Look to contribute to a 401k account-
This is an account where you invest you PRE-tax money and you get taxed only when you take the money out after the age of 59.5..SO you get the opportunity to save more money now, because the amount is PRE-tax.
If your employer will match the amount that you put there ,you are basically getting a x2 money for the same amount.It cannot get any simpler than this.
Regarding the investment topic ,the choice is yours ( I cannot recommend the same to people all over the world ,can I?)
But my usual recommendation is INDEX FUNDS- These funds are broad investments that track the overall market ,so …
I suggest that you buy -US stocks,International stocks and BONDS.

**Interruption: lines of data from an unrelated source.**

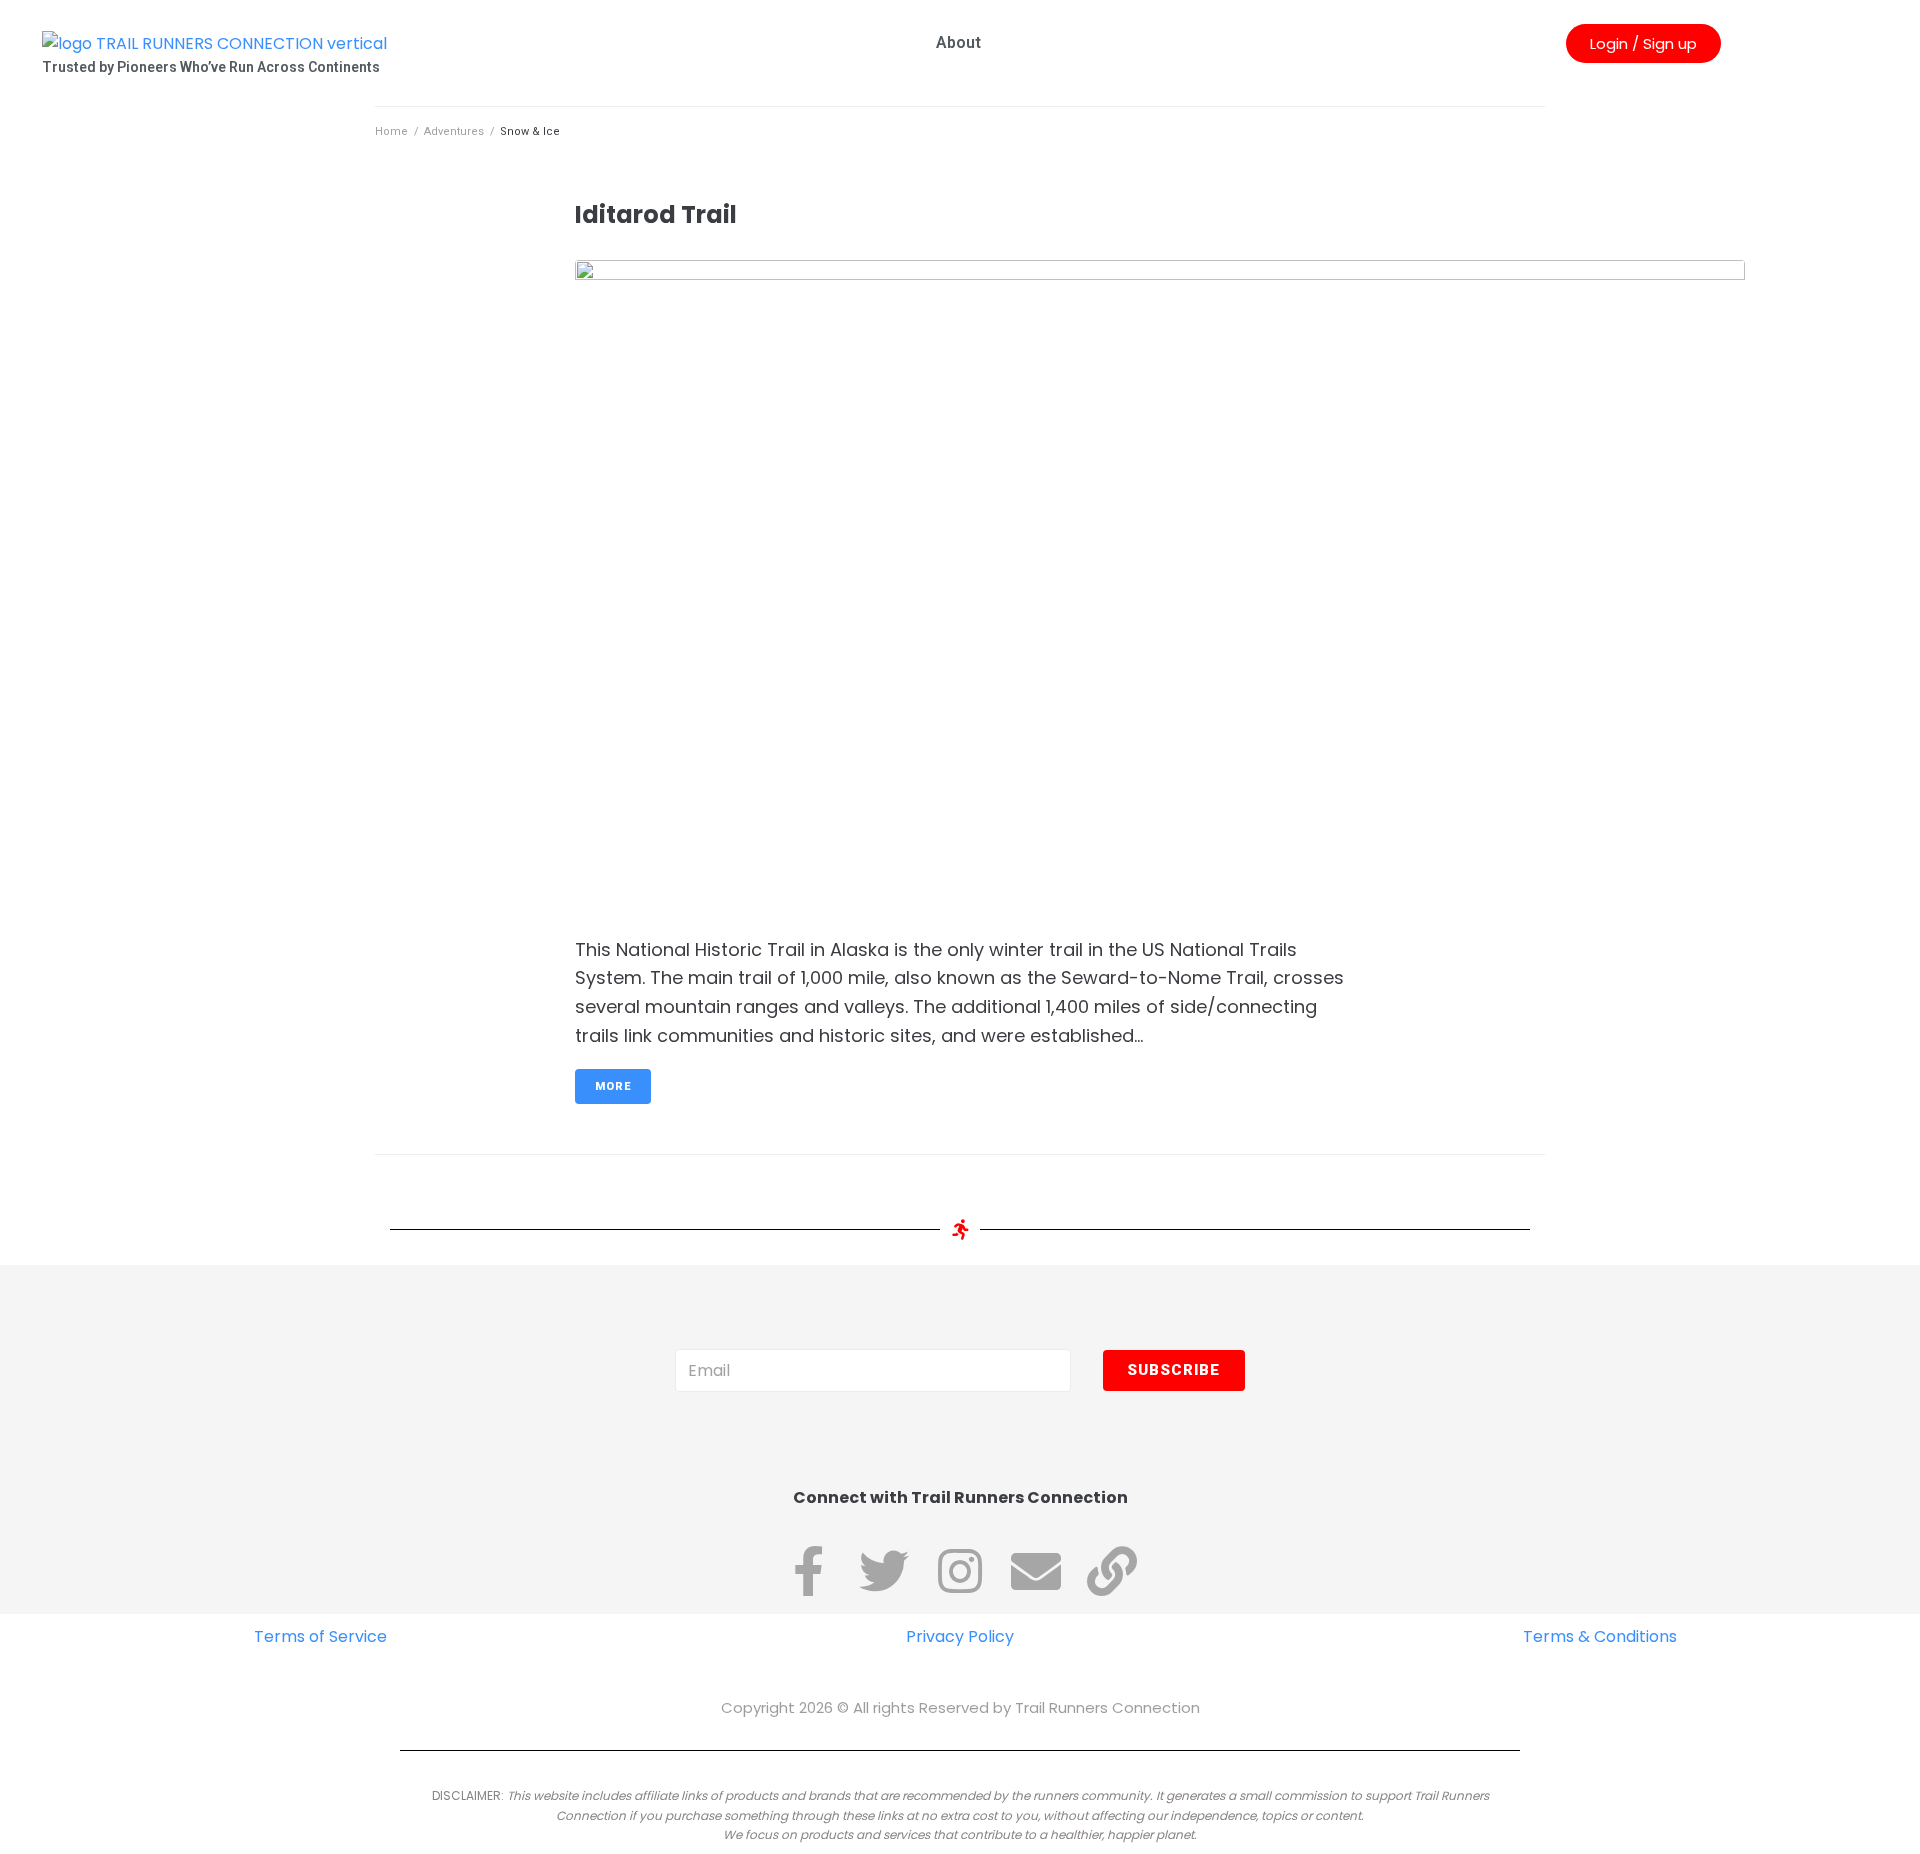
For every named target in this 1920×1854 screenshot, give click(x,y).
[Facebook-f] (808, 1571)
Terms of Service (320, 1636)
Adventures (454, 131)
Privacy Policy (960, 1636)
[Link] (1112, 1571)
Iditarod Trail (656, 214)
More (613, 1086)
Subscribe (1173, 1370)
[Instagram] (960, 1571)
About (958, 42)
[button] (1643, 43)
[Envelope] (1036, 1571)
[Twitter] (884, 1571)
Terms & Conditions (1600, 1636)
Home (391, 131)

The latter are also important for a complete portfolio!
If you are looking to investment in a INDIVIDUAL STOCK, I must remind you that the likelihood to lose a lot of money is much higher (and the same is true if it all goes up)!
The simple idea is that you must be ok with the risk and must know in what you invest!
The other idea is that you need to look into REAL ESTATE,which is a great alternative for stocks and BONDS!
And you need to be consistent.
So,to recap, there will be a crash ,and yu need to be in the best financial position to earn as much as possible.